The cathedral-like structure contains two sections measuring 750 feet by 100 feet under a roof peaking at 72 feet – large enough for Hughes in the mid-1940s to build the Spruce Goose, a 200-ton cargo carrier also known as “Hercules.”
Google’s lease, signed last year with property owners Ratkovich Co. and Penwood Real Estate Investment Management, is good for 16 years with three five-year options to renew. Google nabbed a low monthly rent of $2.50 a square foot because it will need to spend heavily on renovations. Portland, Ore.-based ZGF Architects and Santa Fe Springs-based contractor Matt Construction Corp. have been contracted for the project, which has secured several preliminary construction permits from L.A.’s Department of Building and Safety.

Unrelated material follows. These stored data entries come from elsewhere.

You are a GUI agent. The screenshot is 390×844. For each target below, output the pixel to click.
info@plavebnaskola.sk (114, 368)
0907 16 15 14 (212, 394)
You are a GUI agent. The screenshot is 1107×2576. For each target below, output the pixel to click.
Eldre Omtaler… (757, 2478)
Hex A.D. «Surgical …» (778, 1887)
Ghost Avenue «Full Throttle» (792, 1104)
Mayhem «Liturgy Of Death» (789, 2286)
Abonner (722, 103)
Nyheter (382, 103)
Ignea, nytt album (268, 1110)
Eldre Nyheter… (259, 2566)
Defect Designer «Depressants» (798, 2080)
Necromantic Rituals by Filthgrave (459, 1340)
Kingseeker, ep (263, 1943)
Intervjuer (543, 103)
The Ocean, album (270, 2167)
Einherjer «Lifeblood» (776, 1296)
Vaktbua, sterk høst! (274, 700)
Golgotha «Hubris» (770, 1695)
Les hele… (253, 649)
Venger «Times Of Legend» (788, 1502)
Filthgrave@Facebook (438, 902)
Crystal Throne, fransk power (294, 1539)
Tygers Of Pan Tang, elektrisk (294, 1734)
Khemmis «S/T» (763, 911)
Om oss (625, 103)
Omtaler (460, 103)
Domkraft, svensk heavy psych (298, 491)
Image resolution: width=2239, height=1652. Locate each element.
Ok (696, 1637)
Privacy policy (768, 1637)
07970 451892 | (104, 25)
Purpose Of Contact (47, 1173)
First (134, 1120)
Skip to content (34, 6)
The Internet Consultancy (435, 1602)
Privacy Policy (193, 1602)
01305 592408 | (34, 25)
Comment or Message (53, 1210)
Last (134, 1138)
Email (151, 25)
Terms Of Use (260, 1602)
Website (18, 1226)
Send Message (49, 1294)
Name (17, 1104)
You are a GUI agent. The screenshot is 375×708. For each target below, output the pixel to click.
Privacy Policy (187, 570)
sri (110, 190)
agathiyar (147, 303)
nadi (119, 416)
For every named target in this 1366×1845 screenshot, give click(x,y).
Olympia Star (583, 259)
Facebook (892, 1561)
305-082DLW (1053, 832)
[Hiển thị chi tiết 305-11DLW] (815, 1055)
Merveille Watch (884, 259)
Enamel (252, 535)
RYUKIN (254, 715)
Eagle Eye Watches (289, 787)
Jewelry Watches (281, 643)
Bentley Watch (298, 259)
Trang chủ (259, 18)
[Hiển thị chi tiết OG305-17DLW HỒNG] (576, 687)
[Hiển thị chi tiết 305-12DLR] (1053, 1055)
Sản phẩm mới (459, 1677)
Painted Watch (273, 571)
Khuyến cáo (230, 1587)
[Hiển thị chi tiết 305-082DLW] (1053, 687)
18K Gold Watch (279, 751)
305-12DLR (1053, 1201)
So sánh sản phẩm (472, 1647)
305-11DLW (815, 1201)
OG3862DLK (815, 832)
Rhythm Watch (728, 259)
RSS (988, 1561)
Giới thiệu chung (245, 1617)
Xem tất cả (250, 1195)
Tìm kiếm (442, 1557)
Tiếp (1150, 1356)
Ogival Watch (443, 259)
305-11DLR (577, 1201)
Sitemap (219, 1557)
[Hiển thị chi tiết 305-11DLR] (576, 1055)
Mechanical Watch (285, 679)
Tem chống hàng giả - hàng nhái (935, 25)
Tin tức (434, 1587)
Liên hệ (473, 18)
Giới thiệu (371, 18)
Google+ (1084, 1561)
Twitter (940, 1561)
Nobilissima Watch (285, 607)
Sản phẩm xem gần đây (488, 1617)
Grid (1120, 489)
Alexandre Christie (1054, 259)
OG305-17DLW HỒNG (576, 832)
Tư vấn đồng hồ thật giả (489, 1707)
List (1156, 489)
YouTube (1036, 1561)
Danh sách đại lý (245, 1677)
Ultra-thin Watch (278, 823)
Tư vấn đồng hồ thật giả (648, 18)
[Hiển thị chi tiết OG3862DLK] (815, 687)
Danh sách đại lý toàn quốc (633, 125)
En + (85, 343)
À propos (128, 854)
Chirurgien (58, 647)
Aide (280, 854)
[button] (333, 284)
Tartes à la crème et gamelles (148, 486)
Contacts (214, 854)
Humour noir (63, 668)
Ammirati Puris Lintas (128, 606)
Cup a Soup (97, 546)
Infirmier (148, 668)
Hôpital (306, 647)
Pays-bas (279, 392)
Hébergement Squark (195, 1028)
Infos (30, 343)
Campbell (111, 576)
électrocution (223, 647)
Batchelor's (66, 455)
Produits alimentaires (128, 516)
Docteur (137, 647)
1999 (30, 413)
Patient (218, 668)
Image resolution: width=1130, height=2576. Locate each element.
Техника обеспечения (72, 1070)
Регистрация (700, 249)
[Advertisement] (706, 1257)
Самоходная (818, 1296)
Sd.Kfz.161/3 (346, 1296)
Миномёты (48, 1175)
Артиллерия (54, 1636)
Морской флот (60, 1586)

Ratkovich acquired the hangar in 2010 when it bought 28 acres of surrounding properties for $34.2 million. The hangar was then generating just over $1 million a year in rent as a soundstage, far below Playa Vista office rates. Google’s interest and capital resources rescued Ratkovich from plowing into a challenging conversion project, Milan Ratkovich, the development manager at Ratkovich, said in August.
Google revealed its commitment to Playa Vista in 2014, when it purchased 12 acres of land next door for $120 million. The Silicon Valley-based company also leases space in other parts of the Hercules complex for its subsidiary YouTube, and at the Frank Gehry-designed Binoculars Building in Venice.
Google has an option to buy the Spruce Goose at the end of its lease term, but the opportunity to buy now could potentially prompt faster action.
Google did not immediately respond to a request for comment, and nor did representatives at Ratkovich.